I should note that the Studio Slim doesn’t support streaming ecosystems beyond Chromecast. Definitive Technology’s parent company is Sound United, which also owns Denon, Marantz, and Classé, among other major audio brands. My main home theater is centered around Denon’s exceptional X8500H receiver, which features HEOS and AirPlay, so I was disaapointed to discover that I couldn’t integrate the Studio Slim into my HEOS.
Performance far beyond its footprint
I set up the Studio Slim in my family room, where it took the place of another far larger soundbar without a subwoofer. I used Tidal streamed via Chromecast for music, and my entertainment sources were cable TV and an AppleTV 4K. I used a Toslink optical to provide audio from my TV to the Studio Slim.
I learned immediately that I shouldn’t judge the Studio Slim’s performance by its footprint.
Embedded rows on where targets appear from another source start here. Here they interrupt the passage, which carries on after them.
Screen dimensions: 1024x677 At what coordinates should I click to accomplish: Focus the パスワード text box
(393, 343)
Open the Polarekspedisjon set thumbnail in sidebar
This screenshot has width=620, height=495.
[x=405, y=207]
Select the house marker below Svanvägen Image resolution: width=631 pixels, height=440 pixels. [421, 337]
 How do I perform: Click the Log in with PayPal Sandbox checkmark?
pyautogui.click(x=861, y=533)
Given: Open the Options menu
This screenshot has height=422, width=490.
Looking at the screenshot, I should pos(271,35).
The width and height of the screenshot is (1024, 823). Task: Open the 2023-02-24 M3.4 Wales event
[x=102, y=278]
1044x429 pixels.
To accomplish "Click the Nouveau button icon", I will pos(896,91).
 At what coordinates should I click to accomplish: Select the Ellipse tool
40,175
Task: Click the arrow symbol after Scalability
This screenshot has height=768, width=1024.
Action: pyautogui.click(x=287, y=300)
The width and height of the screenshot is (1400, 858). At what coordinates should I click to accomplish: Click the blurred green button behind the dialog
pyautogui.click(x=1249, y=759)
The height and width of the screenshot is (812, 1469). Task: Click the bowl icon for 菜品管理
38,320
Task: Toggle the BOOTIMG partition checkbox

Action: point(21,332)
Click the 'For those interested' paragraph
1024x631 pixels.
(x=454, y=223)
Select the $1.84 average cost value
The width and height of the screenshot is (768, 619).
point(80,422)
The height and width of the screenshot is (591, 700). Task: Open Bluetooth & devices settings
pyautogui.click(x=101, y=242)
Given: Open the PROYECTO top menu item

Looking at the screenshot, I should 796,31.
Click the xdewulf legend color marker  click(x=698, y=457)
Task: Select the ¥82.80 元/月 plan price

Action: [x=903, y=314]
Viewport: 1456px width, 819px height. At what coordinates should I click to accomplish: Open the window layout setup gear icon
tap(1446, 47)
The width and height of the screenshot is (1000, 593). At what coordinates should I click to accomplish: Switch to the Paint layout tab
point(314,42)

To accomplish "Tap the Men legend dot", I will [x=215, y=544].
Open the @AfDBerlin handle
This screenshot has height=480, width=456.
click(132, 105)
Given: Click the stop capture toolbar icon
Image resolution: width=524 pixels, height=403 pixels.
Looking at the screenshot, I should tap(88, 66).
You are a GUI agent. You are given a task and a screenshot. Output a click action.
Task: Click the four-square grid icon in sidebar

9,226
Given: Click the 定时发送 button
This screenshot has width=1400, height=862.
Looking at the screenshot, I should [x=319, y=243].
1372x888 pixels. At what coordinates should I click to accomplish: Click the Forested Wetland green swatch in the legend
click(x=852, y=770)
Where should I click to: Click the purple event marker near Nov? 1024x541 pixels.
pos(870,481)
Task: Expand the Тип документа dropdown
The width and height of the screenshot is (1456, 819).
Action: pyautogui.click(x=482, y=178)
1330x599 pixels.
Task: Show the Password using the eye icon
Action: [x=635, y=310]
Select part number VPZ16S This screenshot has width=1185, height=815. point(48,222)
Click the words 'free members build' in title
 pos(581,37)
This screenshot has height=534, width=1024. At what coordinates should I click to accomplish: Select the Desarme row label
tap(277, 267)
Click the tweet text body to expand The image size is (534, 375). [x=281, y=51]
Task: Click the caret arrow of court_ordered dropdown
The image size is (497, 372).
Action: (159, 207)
This baby performs well beyond its size. I was immediately taken by the Studio Slim’s presence and dynamics. In fact, the initial notes I wrote were, “punchy and dynamic.” This slimline soundbar system delivered beautifully clean and clear dialog no matter what the source material—including lots of cable TV content. Movies, game shows, news programming, you name it, there wasn’t anything that this speaker didn’t ace.
The Studio Slim did an outstanding job rendering a deep and large soundstage during the opening scenes of the 24 Hours of Le Mans on Ford Vs. Ferrari. No way was I expecting this soundbar to dig in deep with such superb dynamics. As with all soundbar-and-subwoofer combinations, there’s a clear boost in the upper bass that aids the system with its chest-pounding delivery. Manufacturers perform this trick as it gives the illusiion of deep bass. When I played material with legitimately deep bass notes, however, Definitive’s setup just couldn’t deliver. Physics is still physics, after all.
On the flip side, the Studio Slim has a tendency to sound thin when it’s in Movie DSP mode. If that bothers you, switch to the Music DSP mode to get a warmer and more neutral presentation.
But if you have any doubts about this soundbar’s aptitude for peak performance, drop in Tron Legacy and fast foward to the scene were Flynn drops into the Grid as the Recognizer bursts onto the scene. Yes, the eight-inch subwoofer isn’t anywhere near capable of delivering the authoritative, subterranean bass contained in the scene, but it certainly performed well within the frequency range it could deliver.
The included remote allowed me to increase the center channel volume, noticeably lifting dialog if I needed it. This made speech more pronounced and separated from the rest of the soundtrack, but the inevitable drawback is that it threw the overall audio balance off kilter. So, the option is there, but you might not need it. I played the speaker for someone with a hearing impairment and who requires hearing aids, and he said he had no problem whatsoever understanding dialog with the Studio Slim at its default setting.
Definitive Technology’s Studio Slim soundbar is a niche product designed specifically for those who want a soundbar with a small footprint, but who don’t want to sacrifice premium audio performance to get it.
And with built-in Chromecast and Google Assistant support, you’ll be able to integrate the Studio Slim into a whole-home entertainment solution with Google-friendly speakers in other rooms all over your house. It’s a great solution.